Concept of Sampling

Conversion of analog signal to digital signal:

The output of most of the image sensors is an analog signal, and we can not apply digital processing on it because we can not store it. We can not store it because it requires infinite memory to store a signal that can have infinite values.

So we have to convert an analog signal into a digital signal.

To create an image which is digital, we need to covert continuous data into digital form.
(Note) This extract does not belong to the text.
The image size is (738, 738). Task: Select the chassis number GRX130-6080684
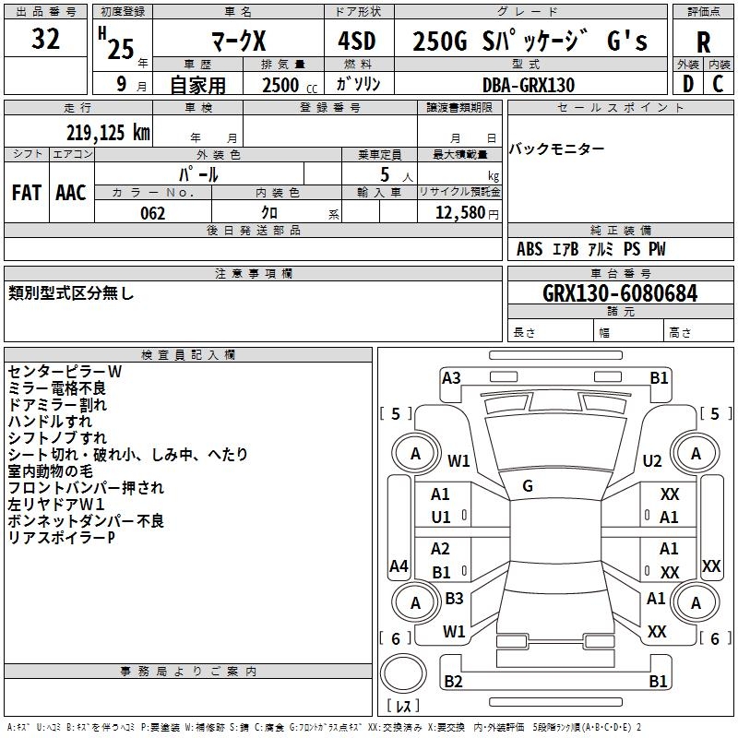[x=620, y=293]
There are two steps in which it is done.

  • Sampling
  • Quantization

We will discuss sampling now, and quantization will be discussed later on but for now on we will discuss just a little about the difference between these two and the need of these two steps.

Basic idea:

The basic idea behind converting an analog signal to its digital signal is


to convert both of its axis (x,y) into a digital format.

Since an image is continuous not just in its co-ordinates (x axis), but also in its amplitude (y axis), so the part that deals with the digitizing of co-ordinates is known as sampling. And the part that deals with digitizing the amplitude is known as quantization.
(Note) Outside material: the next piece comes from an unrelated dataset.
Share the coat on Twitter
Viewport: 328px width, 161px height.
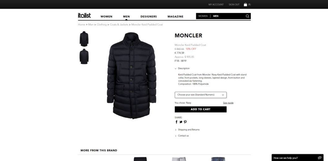[x=181, y=122]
Sampling has already been introduced in our tutorial of introduction to signals and system. But we are going to discuss here more.

Here what we have discussed of the sampling.

The term sampling refers to take samples

We digitize x axis in sampling

It is done on independent variable

In case of equation y = sin(x), it is done on x variable

It is further divided into two parts , up sampling and down sampling


If you will look at the above figure, you will see that there are some random variations in the signal. These variations are due to noise. In sampling we reduce this noise by taking samples. It is obvious that more samples we take, the quality of the image would be more better, the noise would be more removed and same happens vice versa.

However, if you take sampling on the x axis, the signal is not converted to digital format, unless you take sampling of the y-axis too which is known as quantization. The more samples eventually means you are collecting more data, and in case of image, it means more pixels.

Relation ship with pixels

Since a pixel is a smallest element in an image. The total number of pixels in an image can be calculated as

Pixels = total no of rows * total no of columns.

Lets say we have total of 25 pixels, that means we have a square image of 5 X 5. Then as we have dicussed above in sampling, that more samples eventually result in more pixels. So it means that of our continuous signal, we have taken 25 samples on x axis. That refers to 25 pixels of this image.

This leads to another conclusion that since pixel is also the smallest division of a CCD array. So it means it has a relationship with CCD array too, which can be explained as this.

Relationship with CCD array

The number of sensors on a CCD array is directly equal to the number of pixels. And since we have concluded that the number of pixels is directly equal to the number of samples, that means that number sample is directly equal to the number of sensors on CCD array.


In the beginning we have define that sampling is further categorize into two types. Which is up sampling and down sampling. Up sampling is also called as over sampling.

The oversampling has a very deep application in image processing which is known as Zooming.


We will formally introduce zooming in the upcoming tutorial, but for now on, we will just briefly explain zooming.

Zooming refers to increase the quantity of pixels, so that when you zoom an image, you will see more detail.

The increase in the quantity of pixels is done through oversampling. The one way to zoom is, or to increase samples, is to zoom optically, through the motor movement of the lens and then capture the image. But we have to do it, once the image has been captured.

There is a difference between zooming and sampling

The concept is same, which is, to increase samples. But the key difference is that while sampling is done on the signals, zooming is done on the digital image.